Directions for this task ::
Below are some records. Write out the lines from the one containing "Where should I" to the last line, word for word, leaving out pictures.

Data records ::

——————

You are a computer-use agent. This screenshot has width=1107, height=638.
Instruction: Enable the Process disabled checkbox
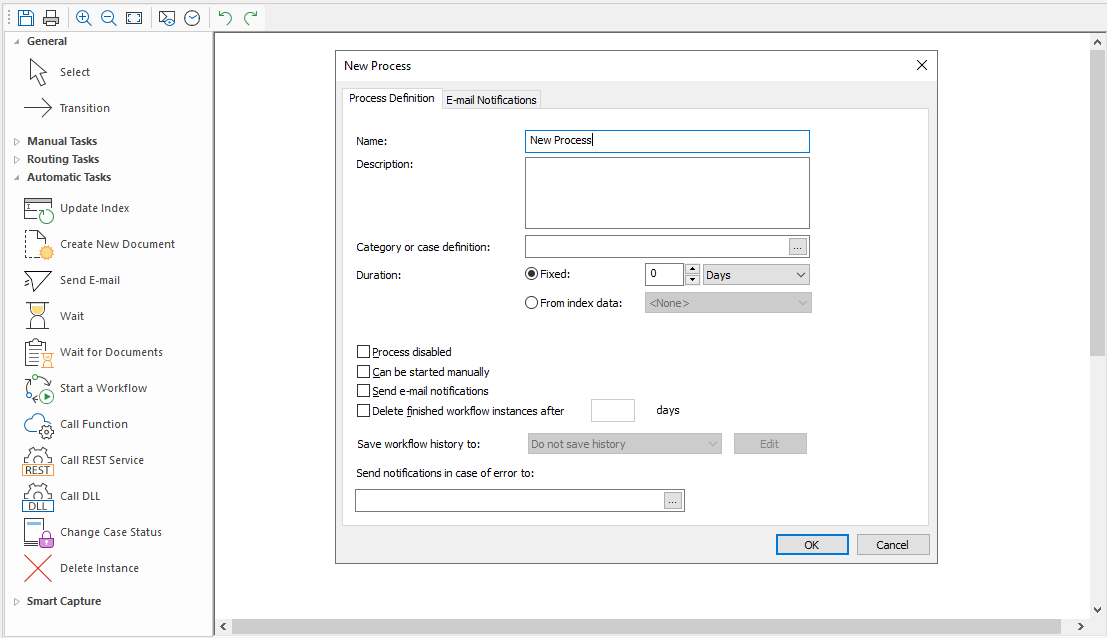pyautogui.click(x=364, y=352)
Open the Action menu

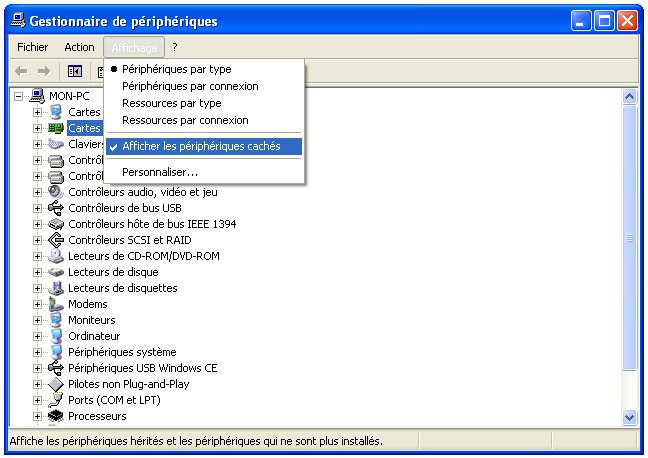click(79, 47)
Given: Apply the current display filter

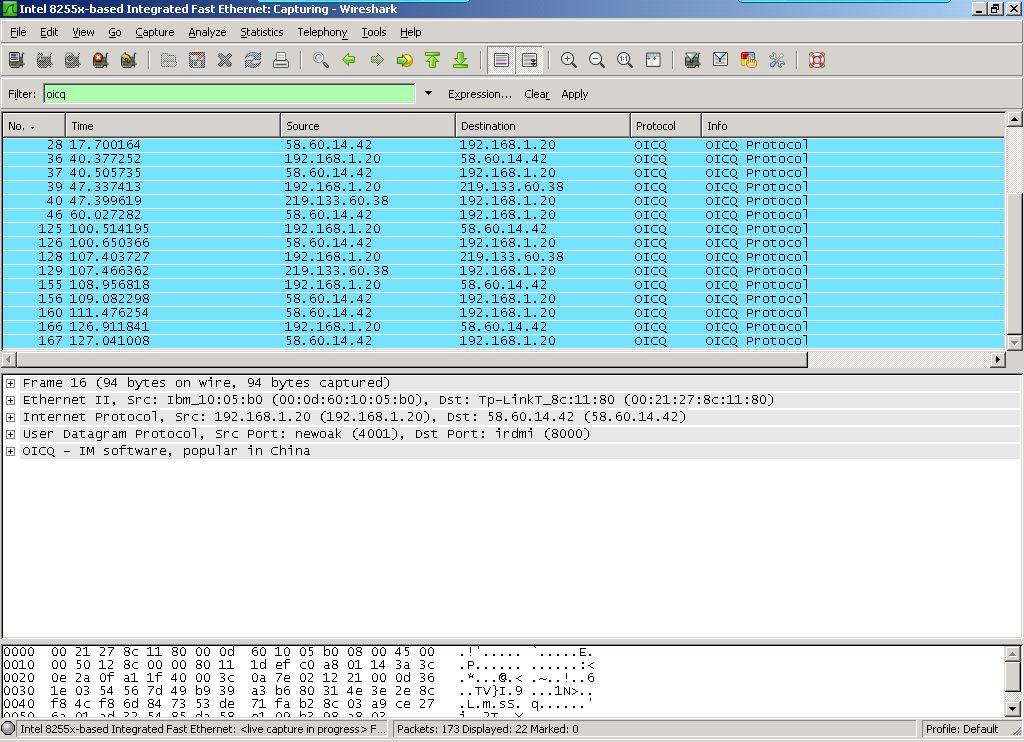Looking at the screenshot, I should point(572,94).
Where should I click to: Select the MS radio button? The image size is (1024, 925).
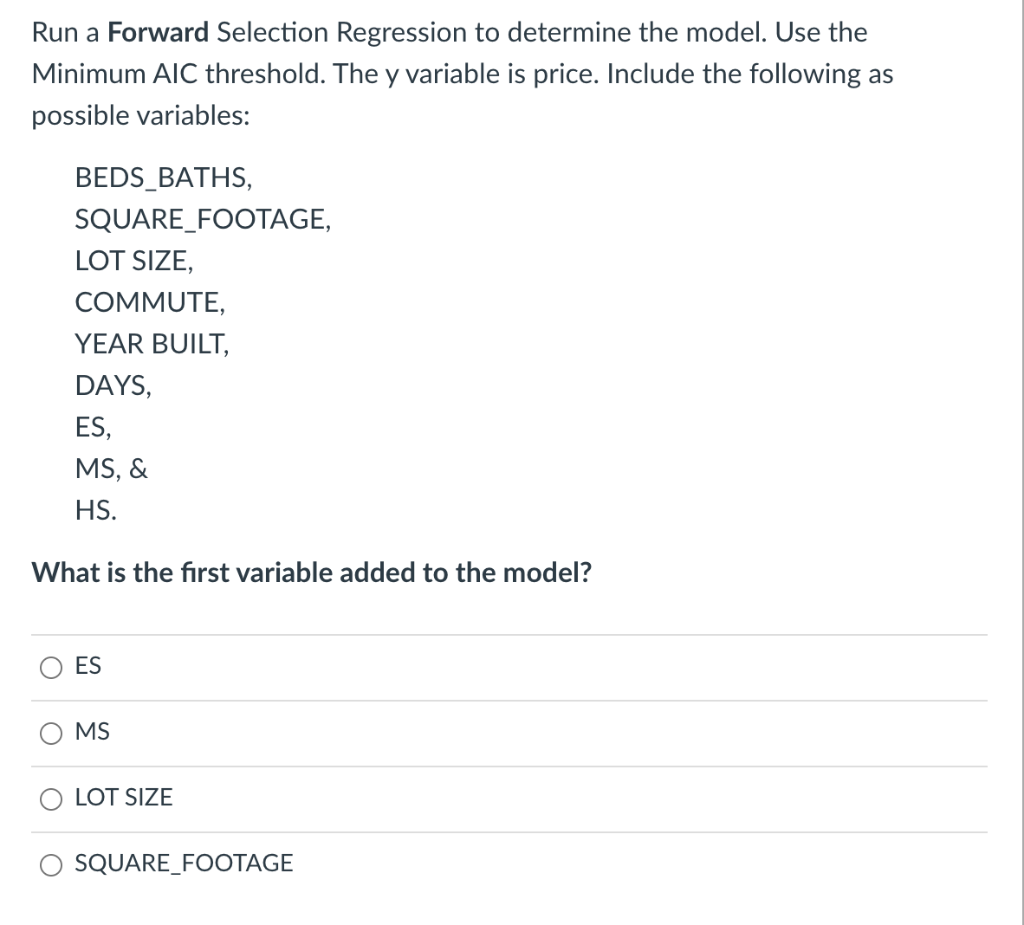(51, 733)

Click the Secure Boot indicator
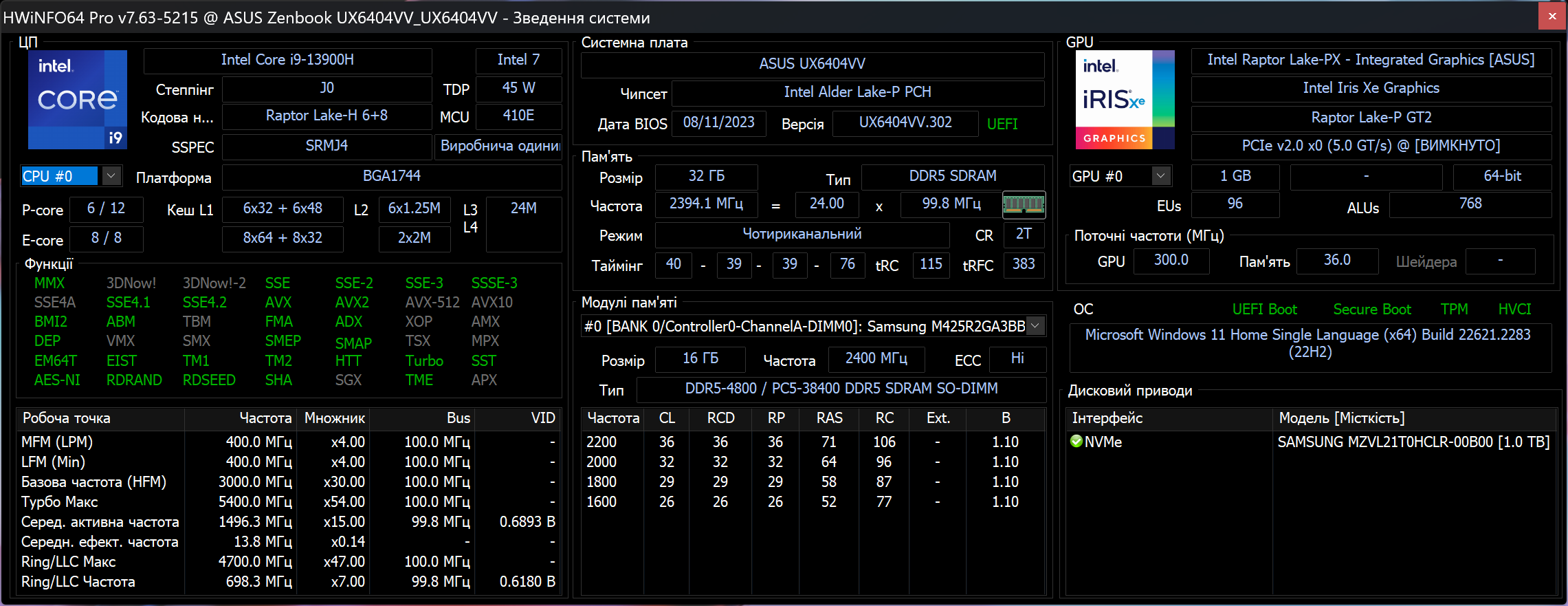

——————

Answer to this task ::
Where should I click to: Select the MS radio button? The image size is (1024, 925).
(51, 733)

Click the Secure Boot indicator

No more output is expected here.